_Document text_:
════════

Why were some agencies that used telehealth for chronic
diseased patients so successful from a quality and
financial standpoint, and why were others only marginally
successful?
For two industries committed to using
telehealth services to better serve home care patients
– the telehealth industry and the home care
industry – this was a critical question. The
answer would not only lead to better services for
millions of home care patients suffering from chronic
diseases; it would also make telehealth services more
financially viable for an industry that needed to
incorporate cost savings and quality enhancing strategies
into service delivery.
It was this reality that lead to the
Philips National Chronic Disease/Telehealth Project.
The project sponsored by Philips Healthcare Solutions
and co-sponsored by National Association for Home
Care and Hospice and Fazzi Associates was a national
effort to answer the “why” question. It
was also designed to provide the field with insights
into how to best apply telehealth services to home
care patients with chronic diseases.
How the Chronic
Disease Project Became a Reality
In 2007, Philips Telehealth Solutions,
the National Association for Home Care and Hospice,
and Fazzi Associates initiated a ground breaking study:
The Philips National Study on the Future of Technology
and Telehealth Services in Home Care. This was the
first statistically representative study ever undertaken
of the Medicare certified home care industry.
The goal of the study was to learn the
level of adaption and success that the home care industry
had with four major technologies: fiscal, accounting
and backroom systems, point of service systems, electronic
medical records, and telehealth. Most of the study
centered on the fourth system, telehealth.
Because the study was designed to be
statistically representative of the industry, researchers
were able to analyze and compare results by size of
agency, location, auspices, etc. This allowed for
extensive analysis and fun (from a researcher’s
perspective) comparisons of the various sectors and
types of home care services. It was during this analysis
that the question of “why” came up.
Analysis of findings showed that a high
percentage of agencies with telehealth programs (66.3%)
used their systems for patients with chronic diseases.
The analysis also showed that some agencies were very
successful and others less successful. What the study
did not show (since it was not the focus of the study)
was why…and better yet, how did successful agencies
get better outcomes.
Given the critical role that telehealth
systems are playing and will increasingly play in
the future of home care, these were two questions
that the Philips Chronic Disease Project set out to
answer.
Why Such an Interest in Chronic Diseased Patients?
Two very simple reasons: money and quality.
First, it is important to understand something that
every director knows: Patients with chronic disease
are some of the most difficult patients to serve.
Their needs are great. The problems that they face
in trying to stay independent are often overwhelming.
And the impact that they have on an agency’s
OBQI and/or Home Health Compare quality scores can
be significant. This latter point has double implications
when you consider the upcoming P4P efforts of CMS.
And, because most Medicare beneficiaries
have two or more chronic diseases, these patients
tend to be:
- Hospitalized more.

════════

[Collected data]
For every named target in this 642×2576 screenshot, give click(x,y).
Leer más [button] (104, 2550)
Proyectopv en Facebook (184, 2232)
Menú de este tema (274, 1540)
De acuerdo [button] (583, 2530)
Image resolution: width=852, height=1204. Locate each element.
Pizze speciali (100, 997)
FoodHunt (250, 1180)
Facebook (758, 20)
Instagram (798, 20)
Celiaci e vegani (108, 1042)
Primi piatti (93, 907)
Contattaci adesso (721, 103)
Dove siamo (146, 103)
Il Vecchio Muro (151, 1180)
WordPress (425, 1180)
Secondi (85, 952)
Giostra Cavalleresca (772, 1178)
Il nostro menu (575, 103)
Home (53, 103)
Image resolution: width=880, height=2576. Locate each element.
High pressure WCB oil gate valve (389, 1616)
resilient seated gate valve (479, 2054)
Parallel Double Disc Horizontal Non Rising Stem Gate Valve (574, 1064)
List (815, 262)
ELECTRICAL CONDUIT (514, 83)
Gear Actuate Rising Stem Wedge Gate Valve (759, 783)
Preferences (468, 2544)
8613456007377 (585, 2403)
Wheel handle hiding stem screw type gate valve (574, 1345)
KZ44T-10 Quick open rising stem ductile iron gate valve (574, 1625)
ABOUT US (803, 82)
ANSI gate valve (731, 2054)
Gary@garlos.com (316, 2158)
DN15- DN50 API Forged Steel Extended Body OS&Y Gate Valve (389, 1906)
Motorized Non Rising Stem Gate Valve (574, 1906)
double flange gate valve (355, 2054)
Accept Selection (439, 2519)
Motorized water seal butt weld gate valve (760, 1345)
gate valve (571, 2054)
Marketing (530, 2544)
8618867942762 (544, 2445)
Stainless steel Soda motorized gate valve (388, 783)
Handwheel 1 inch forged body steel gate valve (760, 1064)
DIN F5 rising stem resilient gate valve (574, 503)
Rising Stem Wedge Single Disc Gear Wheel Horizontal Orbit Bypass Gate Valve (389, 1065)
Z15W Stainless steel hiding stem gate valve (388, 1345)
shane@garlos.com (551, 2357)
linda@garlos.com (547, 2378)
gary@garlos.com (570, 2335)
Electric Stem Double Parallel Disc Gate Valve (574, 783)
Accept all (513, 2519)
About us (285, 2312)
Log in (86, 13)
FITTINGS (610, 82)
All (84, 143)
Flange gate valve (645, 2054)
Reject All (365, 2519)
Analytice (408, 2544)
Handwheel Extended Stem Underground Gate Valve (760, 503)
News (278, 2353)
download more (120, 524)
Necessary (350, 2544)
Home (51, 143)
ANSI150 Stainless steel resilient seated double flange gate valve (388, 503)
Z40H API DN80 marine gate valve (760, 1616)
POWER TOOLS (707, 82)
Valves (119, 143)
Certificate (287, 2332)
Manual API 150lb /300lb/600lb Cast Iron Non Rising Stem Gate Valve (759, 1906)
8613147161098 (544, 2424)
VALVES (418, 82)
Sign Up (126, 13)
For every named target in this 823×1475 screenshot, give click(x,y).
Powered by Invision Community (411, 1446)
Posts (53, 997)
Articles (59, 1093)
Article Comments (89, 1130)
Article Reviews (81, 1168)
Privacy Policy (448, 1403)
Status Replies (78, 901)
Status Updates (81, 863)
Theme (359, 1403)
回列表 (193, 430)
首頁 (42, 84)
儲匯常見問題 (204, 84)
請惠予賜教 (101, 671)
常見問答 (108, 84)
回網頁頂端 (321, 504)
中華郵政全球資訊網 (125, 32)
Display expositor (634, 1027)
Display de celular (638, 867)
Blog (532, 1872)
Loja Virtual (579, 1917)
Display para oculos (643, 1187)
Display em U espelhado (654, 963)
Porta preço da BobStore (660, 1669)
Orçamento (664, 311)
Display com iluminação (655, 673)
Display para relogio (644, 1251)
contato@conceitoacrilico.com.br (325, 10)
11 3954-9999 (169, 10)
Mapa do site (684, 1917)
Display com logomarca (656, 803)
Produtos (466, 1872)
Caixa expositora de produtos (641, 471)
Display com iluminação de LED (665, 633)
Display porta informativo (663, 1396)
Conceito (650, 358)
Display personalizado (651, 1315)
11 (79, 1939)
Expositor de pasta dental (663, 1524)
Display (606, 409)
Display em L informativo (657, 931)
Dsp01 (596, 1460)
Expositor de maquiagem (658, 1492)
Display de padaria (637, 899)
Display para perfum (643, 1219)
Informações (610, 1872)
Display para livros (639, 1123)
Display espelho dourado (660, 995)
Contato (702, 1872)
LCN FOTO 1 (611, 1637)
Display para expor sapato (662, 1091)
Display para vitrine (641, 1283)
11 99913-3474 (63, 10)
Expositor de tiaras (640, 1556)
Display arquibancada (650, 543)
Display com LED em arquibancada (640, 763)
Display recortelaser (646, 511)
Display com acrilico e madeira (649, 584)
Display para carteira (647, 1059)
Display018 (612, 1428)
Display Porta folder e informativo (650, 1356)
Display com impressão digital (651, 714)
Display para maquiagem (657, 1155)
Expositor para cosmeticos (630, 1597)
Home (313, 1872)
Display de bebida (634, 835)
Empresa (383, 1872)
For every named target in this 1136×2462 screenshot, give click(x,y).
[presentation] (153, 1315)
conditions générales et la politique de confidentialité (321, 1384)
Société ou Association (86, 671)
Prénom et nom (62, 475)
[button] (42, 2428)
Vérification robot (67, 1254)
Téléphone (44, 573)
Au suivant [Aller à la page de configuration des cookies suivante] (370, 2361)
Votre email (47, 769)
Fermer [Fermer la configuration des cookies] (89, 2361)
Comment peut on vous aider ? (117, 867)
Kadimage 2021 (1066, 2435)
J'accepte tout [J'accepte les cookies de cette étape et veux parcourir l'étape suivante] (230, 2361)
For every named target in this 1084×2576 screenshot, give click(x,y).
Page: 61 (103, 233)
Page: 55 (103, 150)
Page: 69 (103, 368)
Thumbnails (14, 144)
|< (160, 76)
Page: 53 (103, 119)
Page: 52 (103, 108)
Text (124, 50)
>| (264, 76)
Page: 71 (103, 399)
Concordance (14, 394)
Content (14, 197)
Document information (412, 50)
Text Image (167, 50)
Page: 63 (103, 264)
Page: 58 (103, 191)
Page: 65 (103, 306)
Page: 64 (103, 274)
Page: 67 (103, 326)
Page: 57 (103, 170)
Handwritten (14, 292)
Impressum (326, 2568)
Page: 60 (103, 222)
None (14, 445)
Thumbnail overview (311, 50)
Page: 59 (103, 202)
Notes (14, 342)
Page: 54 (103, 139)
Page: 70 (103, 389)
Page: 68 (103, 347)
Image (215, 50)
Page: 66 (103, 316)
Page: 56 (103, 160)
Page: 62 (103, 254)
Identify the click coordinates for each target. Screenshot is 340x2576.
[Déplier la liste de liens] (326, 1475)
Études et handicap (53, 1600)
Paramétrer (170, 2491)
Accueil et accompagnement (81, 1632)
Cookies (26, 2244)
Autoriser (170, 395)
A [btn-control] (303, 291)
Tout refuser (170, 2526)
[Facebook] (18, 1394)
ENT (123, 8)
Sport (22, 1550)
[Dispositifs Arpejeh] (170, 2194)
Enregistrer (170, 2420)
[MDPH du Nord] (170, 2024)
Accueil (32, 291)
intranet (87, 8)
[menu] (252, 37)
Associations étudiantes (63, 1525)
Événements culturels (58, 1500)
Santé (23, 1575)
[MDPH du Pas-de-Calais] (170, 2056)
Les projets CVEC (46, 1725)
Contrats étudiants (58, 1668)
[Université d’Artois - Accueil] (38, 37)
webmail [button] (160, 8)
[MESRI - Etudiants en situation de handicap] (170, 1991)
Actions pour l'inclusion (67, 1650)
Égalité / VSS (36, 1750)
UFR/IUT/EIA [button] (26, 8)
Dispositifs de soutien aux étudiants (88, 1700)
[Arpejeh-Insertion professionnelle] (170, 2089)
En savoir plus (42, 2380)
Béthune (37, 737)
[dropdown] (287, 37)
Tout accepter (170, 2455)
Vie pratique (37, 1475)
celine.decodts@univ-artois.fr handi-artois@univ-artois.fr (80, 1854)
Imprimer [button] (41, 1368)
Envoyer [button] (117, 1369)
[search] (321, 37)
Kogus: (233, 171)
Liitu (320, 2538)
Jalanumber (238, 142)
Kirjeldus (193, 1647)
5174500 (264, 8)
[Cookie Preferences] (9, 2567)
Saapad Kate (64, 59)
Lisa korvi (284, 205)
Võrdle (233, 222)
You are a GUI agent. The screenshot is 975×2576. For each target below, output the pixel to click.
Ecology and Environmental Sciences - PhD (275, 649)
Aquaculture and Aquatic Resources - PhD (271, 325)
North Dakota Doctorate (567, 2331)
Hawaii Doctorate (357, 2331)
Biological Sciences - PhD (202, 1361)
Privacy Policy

════════

_Your tasks_:
(1) Reproduce the telehealth project text between "Two very simple" and "patients to serve.", inclusive.
(2) Resume the telehealth project text after its last line.
You can set the records aside, since they aren't needed here.

_Exercise results_:
(1)
Two very simple reasons: money and quality.
First, it is important to understand something that
every director knows: Patients with chronic disease
are some of the most difficult patients to serve.

(2)
- Visit the emergency room more.
- Are more costly than the average person of their
age.
- Represent a high proportion of all home health
patients.
- Have the highest risk of being institutionalized.
Of equal concern to agency directors
are the financial challenges posed by patients with
chronic diseases. In a 2007 study by the Milken Institute
, researchers found the following:
- The most common chronic diseases cost the economy
more than $1 trillion annually.
- Each year millions of people are diagnosed with
chronic disease, and millions more die from their
condition.
- The aging population is expected to drive a
substantial increase in the number of cases of
chronic disease over the next 20 years.
- Home care provides extensive services to those
with chronic diseases.
In fact, in a study by Home Care Financial
Review using data from 2005, researchers found that
Medicare patient with the four most prevalent chronic
diseases – COPD, CHF, hypertension and diabetes
cost the government nearly 2.4 billion dollars.
Why Such an Interest in Telehealth Programs for Chronic
Disease Patients?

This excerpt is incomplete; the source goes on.